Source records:
Start
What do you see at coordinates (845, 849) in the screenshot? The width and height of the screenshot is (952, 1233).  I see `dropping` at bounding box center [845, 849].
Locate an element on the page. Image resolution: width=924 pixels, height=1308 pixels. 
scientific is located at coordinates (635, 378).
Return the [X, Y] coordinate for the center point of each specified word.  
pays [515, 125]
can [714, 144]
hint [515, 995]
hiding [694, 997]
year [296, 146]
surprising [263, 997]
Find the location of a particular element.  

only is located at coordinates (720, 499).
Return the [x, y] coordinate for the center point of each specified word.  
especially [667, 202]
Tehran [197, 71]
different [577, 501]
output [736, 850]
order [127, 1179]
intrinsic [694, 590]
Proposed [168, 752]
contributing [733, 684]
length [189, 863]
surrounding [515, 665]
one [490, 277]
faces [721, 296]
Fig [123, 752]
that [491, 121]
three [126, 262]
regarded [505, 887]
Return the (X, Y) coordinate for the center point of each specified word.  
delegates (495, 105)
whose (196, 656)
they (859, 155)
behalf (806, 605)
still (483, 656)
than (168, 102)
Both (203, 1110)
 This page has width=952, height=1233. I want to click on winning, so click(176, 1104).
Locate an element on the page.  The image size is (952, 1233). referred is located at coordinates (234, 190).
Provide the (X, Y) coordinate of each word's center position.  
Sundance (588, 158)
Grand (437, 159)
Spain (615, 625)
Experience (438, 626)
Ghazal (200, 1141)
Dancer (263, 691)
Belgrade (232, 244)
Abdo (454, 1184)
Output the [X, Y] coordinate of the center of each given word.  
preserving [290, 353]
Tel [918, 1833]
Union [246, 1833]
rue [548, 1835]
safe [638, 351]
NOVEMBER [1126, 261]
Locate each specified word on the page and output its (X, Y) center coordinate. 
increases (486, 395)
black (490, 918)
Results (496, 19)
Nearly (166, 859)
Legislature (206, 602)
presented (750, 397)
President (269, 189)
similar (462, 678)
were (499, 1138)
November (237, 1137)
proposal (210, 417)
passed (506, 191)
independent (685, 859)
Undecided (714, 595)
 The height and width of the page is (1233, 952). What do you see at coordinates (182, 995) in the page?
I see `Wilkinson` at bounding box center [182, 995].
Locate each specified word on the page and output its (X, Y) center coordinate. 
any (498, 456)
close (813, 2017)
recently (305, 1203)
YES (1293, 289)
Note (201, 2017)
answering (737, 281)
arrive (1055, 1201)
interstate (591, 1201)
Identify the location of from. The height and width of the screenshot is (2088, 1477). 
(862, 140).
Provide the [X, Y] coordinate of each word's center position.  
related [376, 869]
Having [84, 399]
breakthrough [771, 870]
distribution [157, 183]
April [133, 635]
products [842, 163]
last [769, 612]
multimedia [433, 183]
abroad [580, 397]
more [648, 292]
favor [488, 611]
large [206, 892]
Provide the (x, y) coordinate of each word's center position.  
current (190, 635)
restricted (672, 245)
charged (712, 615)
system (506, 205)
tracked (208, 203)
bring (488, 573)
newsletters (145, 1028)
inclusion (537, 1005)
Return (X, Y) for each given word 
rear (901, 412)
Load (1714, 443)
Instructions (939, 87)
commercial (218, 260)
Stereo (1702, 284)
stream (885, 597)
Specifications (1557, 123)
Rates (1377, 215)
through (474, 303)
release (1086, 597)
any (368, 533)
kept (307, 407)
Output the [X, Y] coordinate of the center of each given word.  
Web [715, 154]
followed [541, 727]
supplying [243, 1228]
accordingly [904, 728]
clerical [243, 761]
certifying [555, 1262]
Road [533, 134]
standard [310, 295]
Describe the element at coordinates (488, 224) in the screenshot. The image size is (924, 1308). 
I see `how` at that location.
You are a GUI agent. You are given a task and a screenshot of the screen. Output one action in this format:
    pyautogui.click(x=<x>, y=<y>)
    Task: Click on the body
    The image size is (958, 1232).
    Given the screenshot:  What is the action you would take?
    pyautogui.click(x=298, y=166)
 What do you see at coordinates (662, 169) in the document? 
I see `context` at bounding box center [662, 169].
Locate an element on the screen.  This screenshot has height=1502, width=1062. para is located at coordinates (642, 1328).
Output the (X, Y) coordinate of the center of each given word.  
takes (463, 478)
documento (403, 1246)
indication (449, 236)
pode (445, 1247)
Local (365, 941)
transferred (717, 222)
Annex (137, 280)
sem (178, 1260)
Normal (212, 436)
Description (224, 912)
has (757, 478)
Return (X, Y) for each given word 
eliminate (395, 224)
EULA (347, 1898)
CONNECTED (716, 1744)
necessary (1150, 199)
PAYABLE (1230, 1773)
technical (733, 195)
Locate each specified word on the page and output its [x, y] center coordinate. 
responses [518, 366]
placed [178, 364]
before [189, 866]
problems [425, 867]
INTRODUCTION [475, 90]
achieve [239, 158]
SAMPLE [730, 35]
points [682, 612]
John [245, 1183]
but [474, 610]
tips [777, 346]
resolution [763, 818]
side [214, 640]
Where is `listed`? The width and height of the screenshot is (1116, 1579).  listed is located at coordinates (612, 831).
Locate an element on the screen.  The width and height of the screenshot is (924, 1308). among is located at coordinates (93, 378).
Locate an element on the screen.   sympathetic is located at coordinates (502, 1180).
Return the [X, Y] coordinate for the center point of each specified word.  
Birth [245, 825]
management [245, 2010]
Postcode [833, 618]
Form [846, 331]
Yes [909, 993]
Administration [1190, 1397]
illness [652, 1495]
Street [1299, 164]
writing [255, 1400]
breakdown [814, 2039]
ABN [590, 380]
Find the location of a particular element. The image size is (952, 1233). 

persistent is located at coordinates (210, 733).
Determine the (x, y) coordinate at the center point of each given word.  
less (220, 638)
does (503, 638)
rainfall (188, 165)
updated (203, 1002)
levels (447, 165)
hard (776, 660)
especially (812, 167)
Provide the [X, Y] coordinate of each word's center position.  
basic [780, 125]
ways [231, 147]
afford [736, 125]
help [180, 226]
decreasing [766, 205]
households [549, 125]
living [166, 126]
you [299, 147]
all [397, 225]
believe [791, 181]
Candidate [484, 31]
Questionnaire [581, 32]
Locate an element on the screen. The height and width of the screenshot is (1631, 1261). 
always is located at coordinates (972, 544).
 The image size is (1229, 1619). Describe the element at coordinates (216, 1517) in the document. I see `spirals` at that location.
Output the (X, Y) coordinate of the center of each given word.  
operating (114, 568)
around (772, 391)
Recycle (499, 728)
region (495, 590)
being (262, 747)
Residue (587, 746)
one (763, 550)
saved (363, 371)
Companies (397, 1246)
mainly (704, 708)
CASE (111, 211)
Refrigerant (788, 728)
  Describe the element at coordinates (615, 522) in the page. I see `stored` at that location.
End
#### WHAT THE EXERCISE ASKS:
Render the listing as a two-column CSV with the headers text and answer, starting at the line that contains "Note (201, 2017)" and ending at the line that contains "large [206, 892]". Give each answer its own row beside the text it responds to, with every value in one quoted field and line breaks replaced by spaces.

#### ANSWER IN FULL:
text,answer
"Note","(201, 2017)"
"answering","(737, 281)"
"arrive","(1055, 1201)"
"interstate","(591, 1201)"
"Identify the location of from. The height and width of the screenshot is (2088, 1477).","(862, 140)."
"Provide the [X, Y] coordinate of each word's center position. related","[376, 869]"
"Having","[84, 399]"
"breakthrough","[771, 870]"
"distribution","[157, 183]"
"April","[133, 635]"
"products","[842, 163]"
"last","[769, 612]"
"multimedia","[433, 183]"
"abroad","[580, 397]"
"more","[648, 292]"
"favor","[488, 611]"
"large","[206, 892]"